Saat mendekat, rupanya kios kecil itu penuh dengan piringan vinyl, kaset disko, foto-foto tua, hingga mainan lawas yang tertata penuh ingatan. Kios itu bernama Antiktintoysbasuki. Pemiliknya, R Basuki Sektiyo Adji, atau yang akrab dipanggil Ukik, menjadi jiwa dari tempat yang tampak sederhana namun menyimpan perjalanan hidup yang jauh melampaui ruang beberapa meter persegi itu.
Lahir dari Keluarga Musik
Jika menelusuri awal kehidupannya, tak heran jika Ukik memiliki ratusan koleksi yang ia simpan sejak lama. Hal itu karena Ukik tumbuh akrab dengan melodi. Lingkungannya sejak kecil diisi musik yang mengalun dari pagi hingga malam. Ayahnya gemar memutar Beatles, Rolling Stones, dan band klasik lainnya. Ibunya pun penyuka lagu-lagu lawas, membuat rumah itu seolah tak pernah benar-benar sepi.
Karena itu lah ia dan ketiga saudaranya sudah akrab dengan musik sejak masih kecil. Ia juga sempat menempuh pendidikan musik di Yamaha Musik Indonesia, belajar piano, organ, juga gitar. Keluarganya tidak terpaku pada satu genre. Era 1974 sampai 1980 adalah masa di mana rumah mereka dipenuhi musik disko.
"Kami punya band keluarga, namanya Towankin. Gabungan dari nama 4 bersaudara, Tommy, Wawan, Basuki, dan Iin. Band kita juga ada unsur diskonya juga, tapi kami pakai kaset," kenangnya sambil tertawa kecil.
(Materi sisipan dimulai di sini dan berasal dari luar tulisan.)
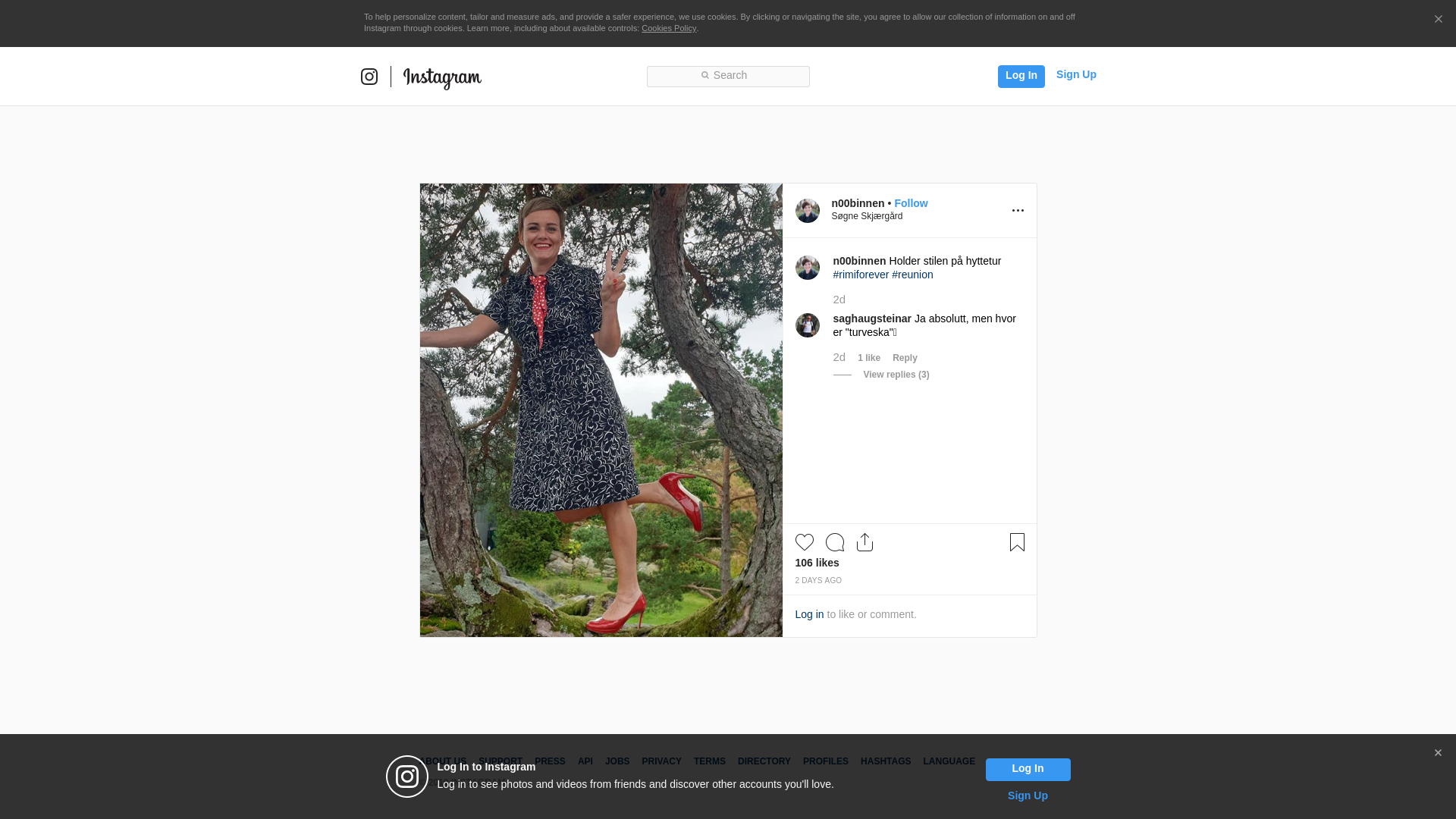Click the Søgne Skjærgård location
This screenshot has height=819, width=1456.
tap(867, 216)
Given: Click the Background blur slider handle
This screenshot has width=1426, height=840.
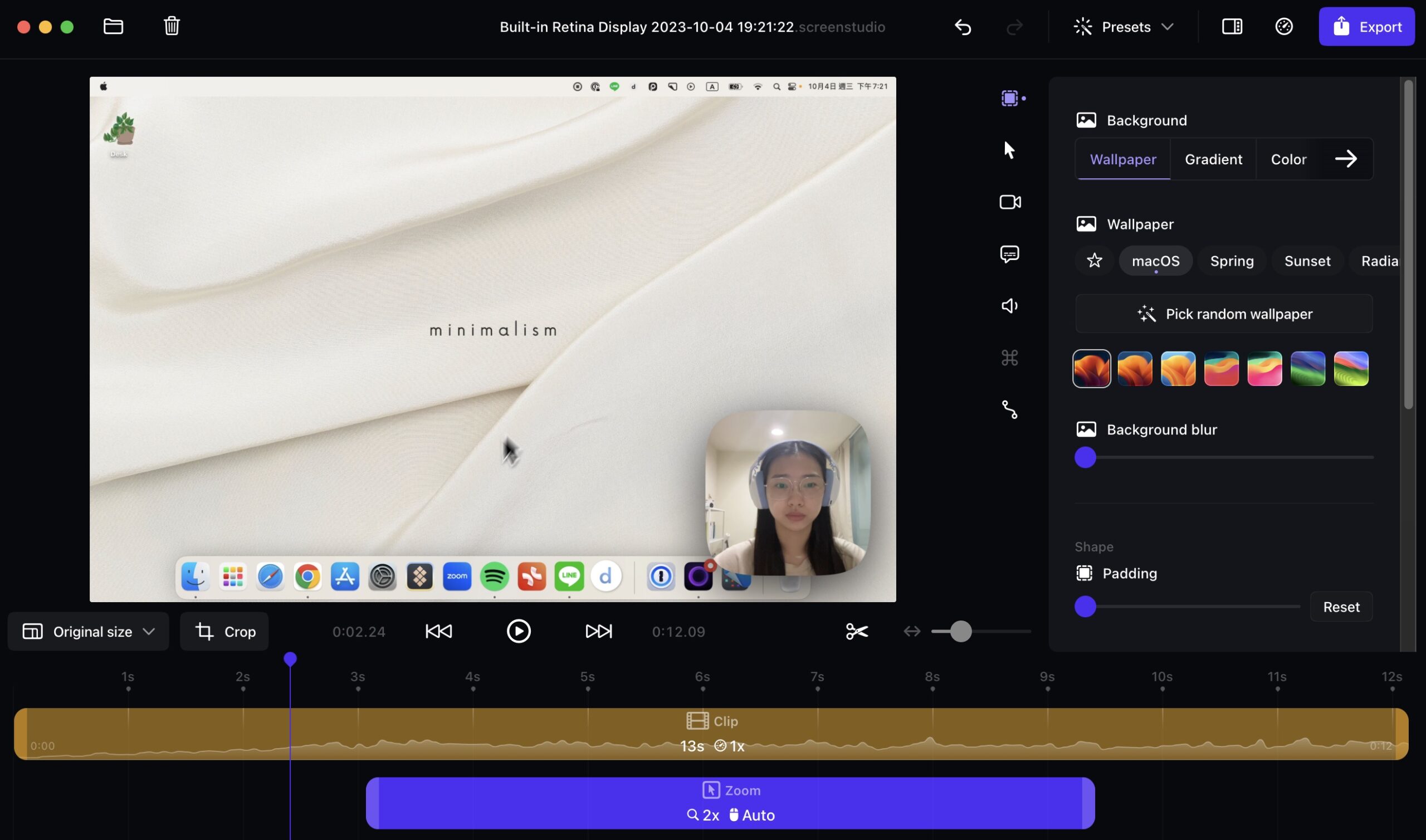Looking at the screenshot, I should [x=1085, y=457].
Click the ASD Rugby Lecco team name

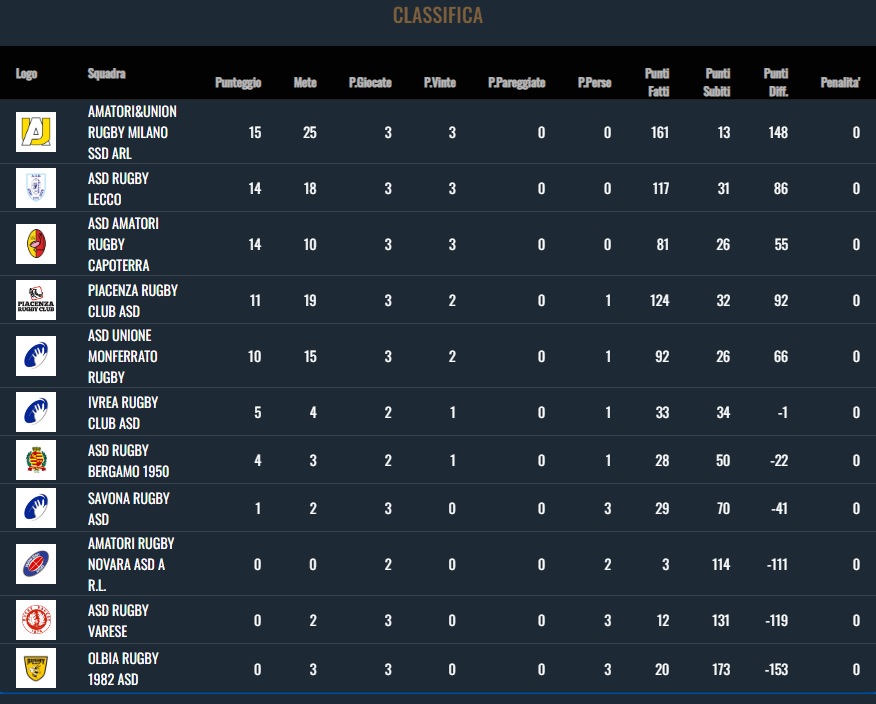pyautogui.click(x=118, y=188)
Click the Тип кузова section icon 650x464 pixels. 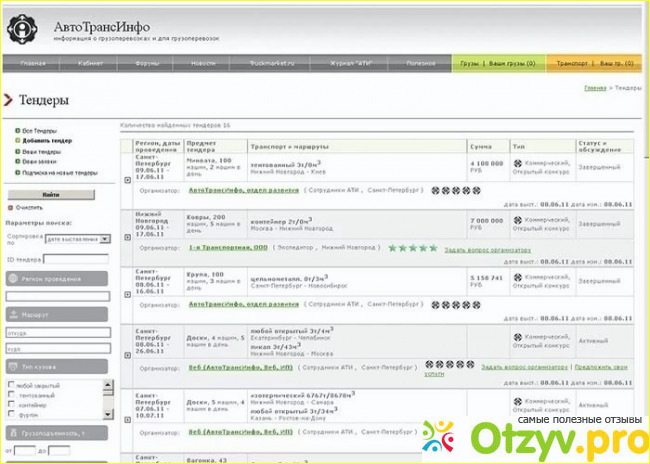[14, 367]
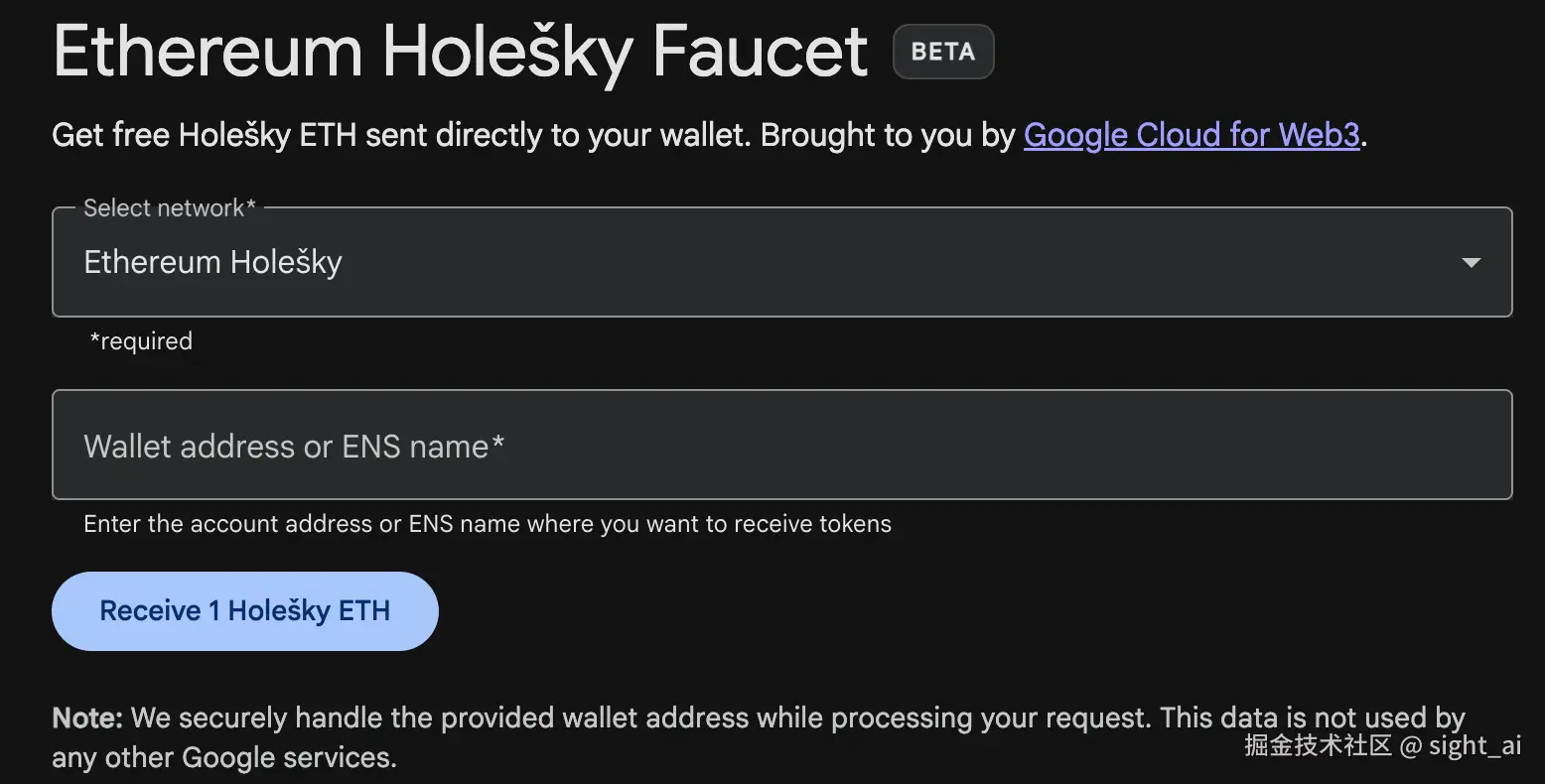Click the bold Note: label
Image resolution: width=1545 pixels, height=784 pixels.
coord(87,718)
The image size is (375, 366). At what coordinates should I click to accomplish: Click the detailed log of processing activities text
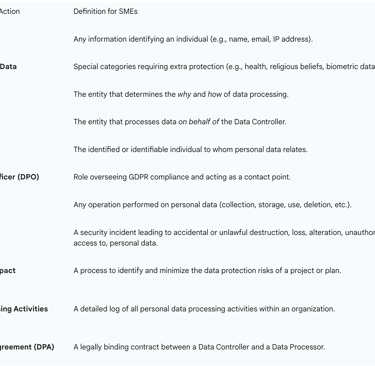point(204,309)
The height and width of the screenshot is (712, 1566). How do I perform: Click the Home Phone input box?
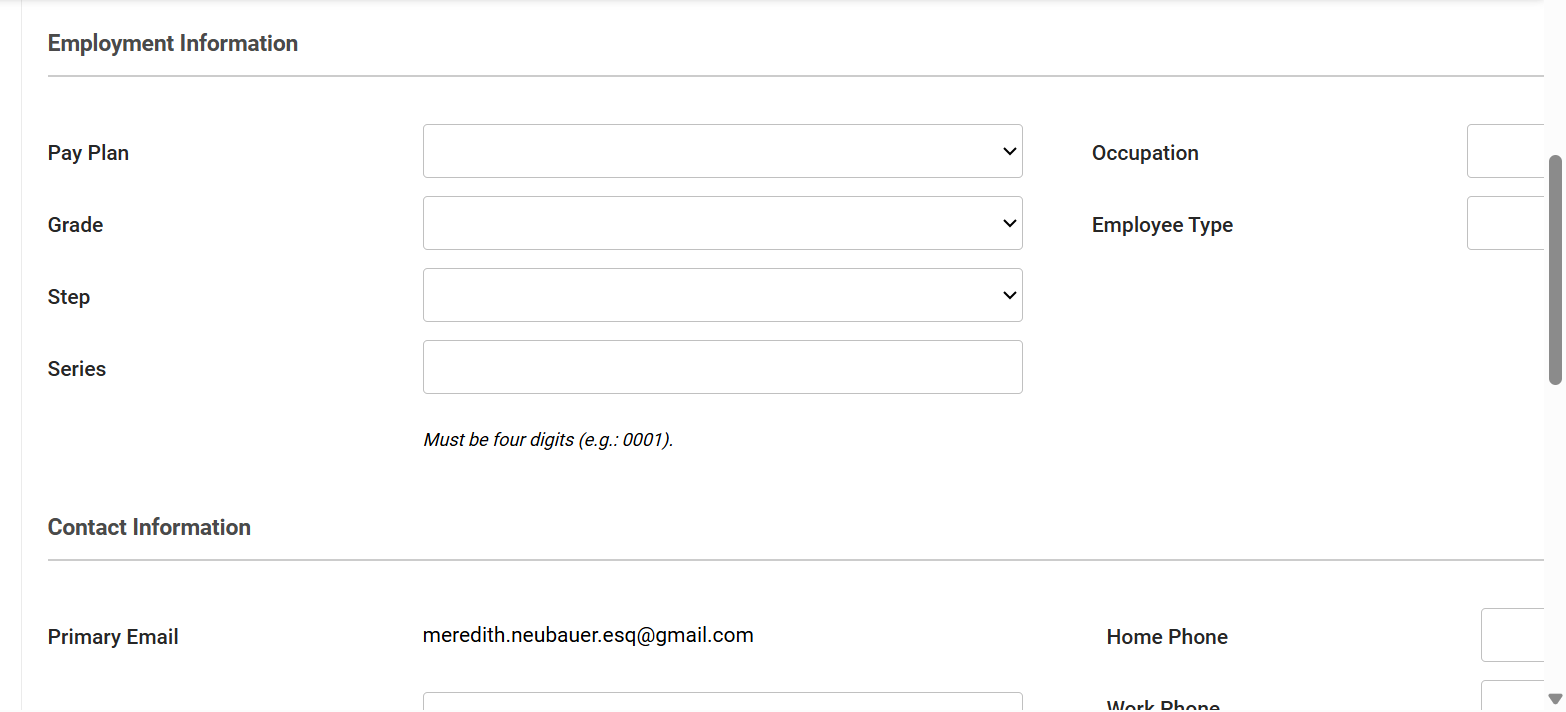point(1513,635)
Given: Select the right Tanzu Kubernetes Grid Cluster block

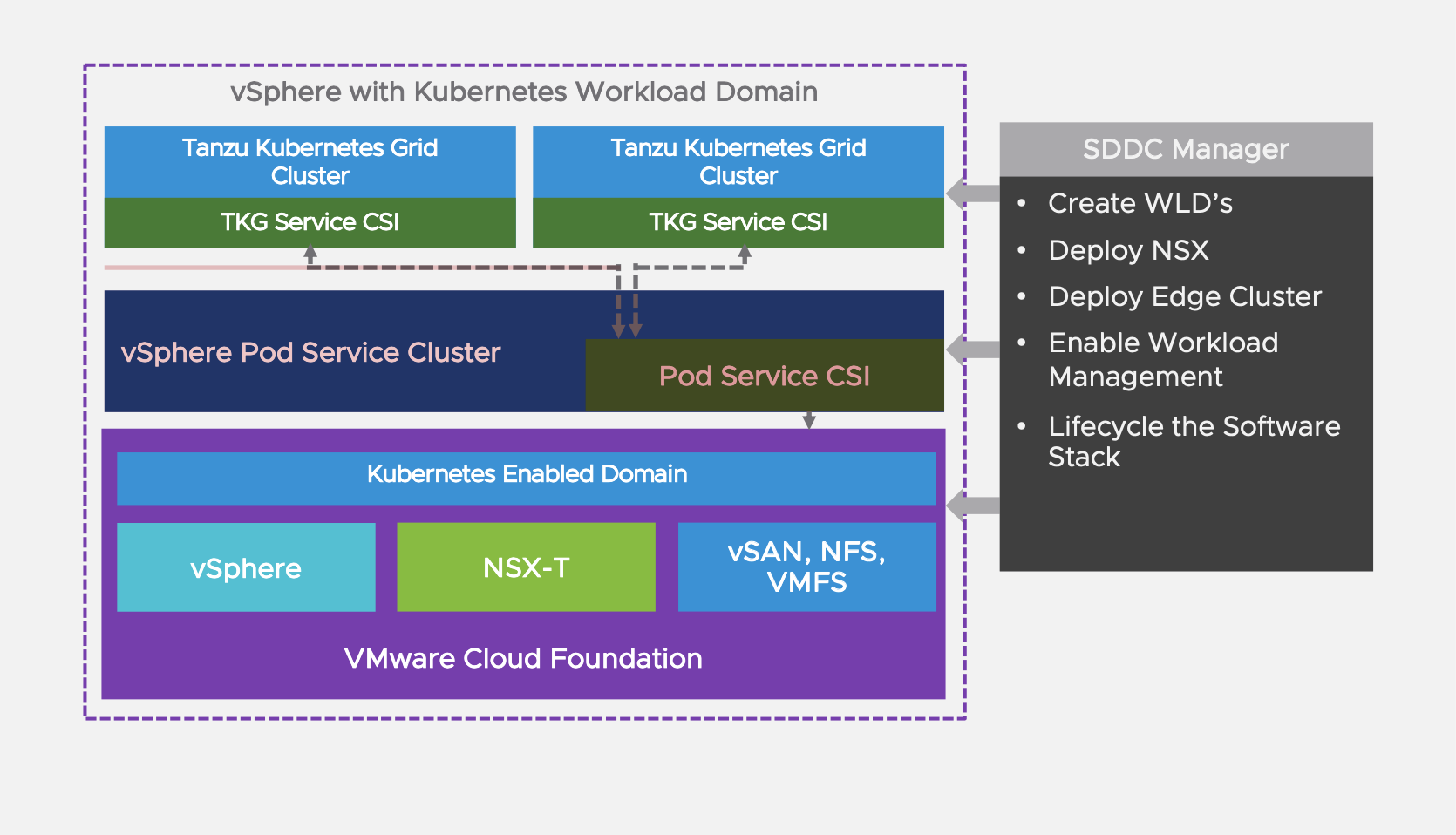Looking at the screenshot, I should click(737, 162).

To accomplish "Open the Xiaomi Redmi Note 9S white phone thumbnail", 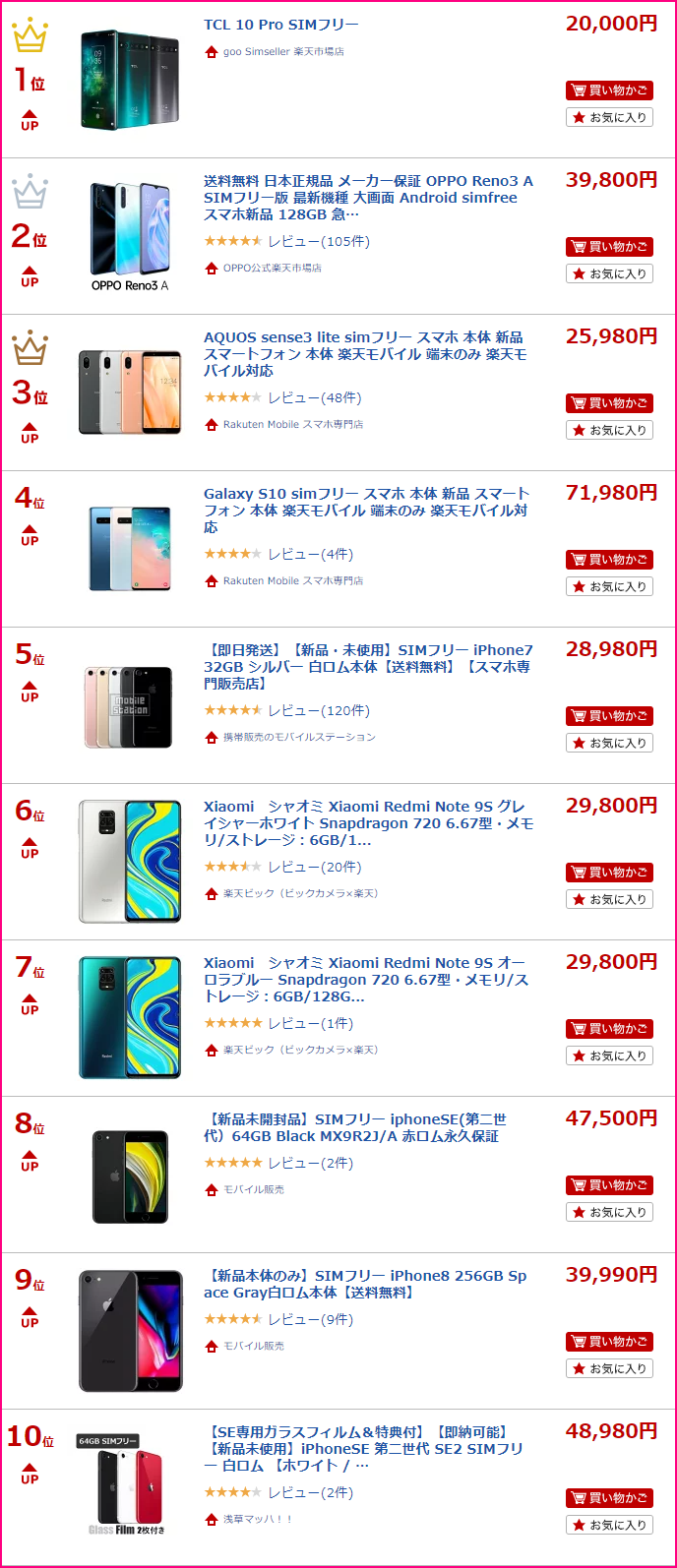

Ukik mengaku bahwa dulu dirinya ingin sekolah DJ, tapi takut untuk meminta izin ke orang tuanya karena ia merasa sudah pasti akan ditolak nantinya. Namun, itu tak menghentikan niatnya belajar disko. Ukik belajar langsung Audio Hifi dari Tommy kakaknya. Band keluarga itu pun pada akhirnya dibubarkan oleh mendiang Ibu Ukik karena anak-anaknya harus menempuh pendidikan tinggi.
Belajar dari Sang Kakak
Pengalamannya belajar musik datang dari sumber yang tidak biasa, yaitu dari para kakaknya sendiri. Tahun 1978, saat ia masih duduk di bangku SMP kelas dua, kakak-kakaknya mengajarkan audio elektronik, musik, hingga motocross.
"Ilmu saya itu bukan dari teman sebaya atau adik, tapi dari Kakak. Jadi yang masuk itu bukan cuma musik, tapi elektronik juga. Makanya saya ngerti pitching, overtune. Tapi karena warna vokal kami kurang bagus, ya kami nggak nyanyi," tutur Ukik.
Koleksi musik disko yang kini memenuhi kiosnya menjadi bukti panjang perjalanan musikal itu. Tak heran jika kiosnya sering dijadikan tempat nongkrong anak-anak muda, terutama mahasiswa ITS, Unair, Trimurti, hingga Petra.
"Banyak anak DJ datang ke sini. Dari tampilan depan sudah kelihatan kalau disko saya lengkap banget, dari 70-an, 80-an, sampai 90-an," jelas Ukik.
Simak Video "Video: Berburu Memori untuk Jelajahi Waktu Lewat Kaset Bekas"
(auh/hil)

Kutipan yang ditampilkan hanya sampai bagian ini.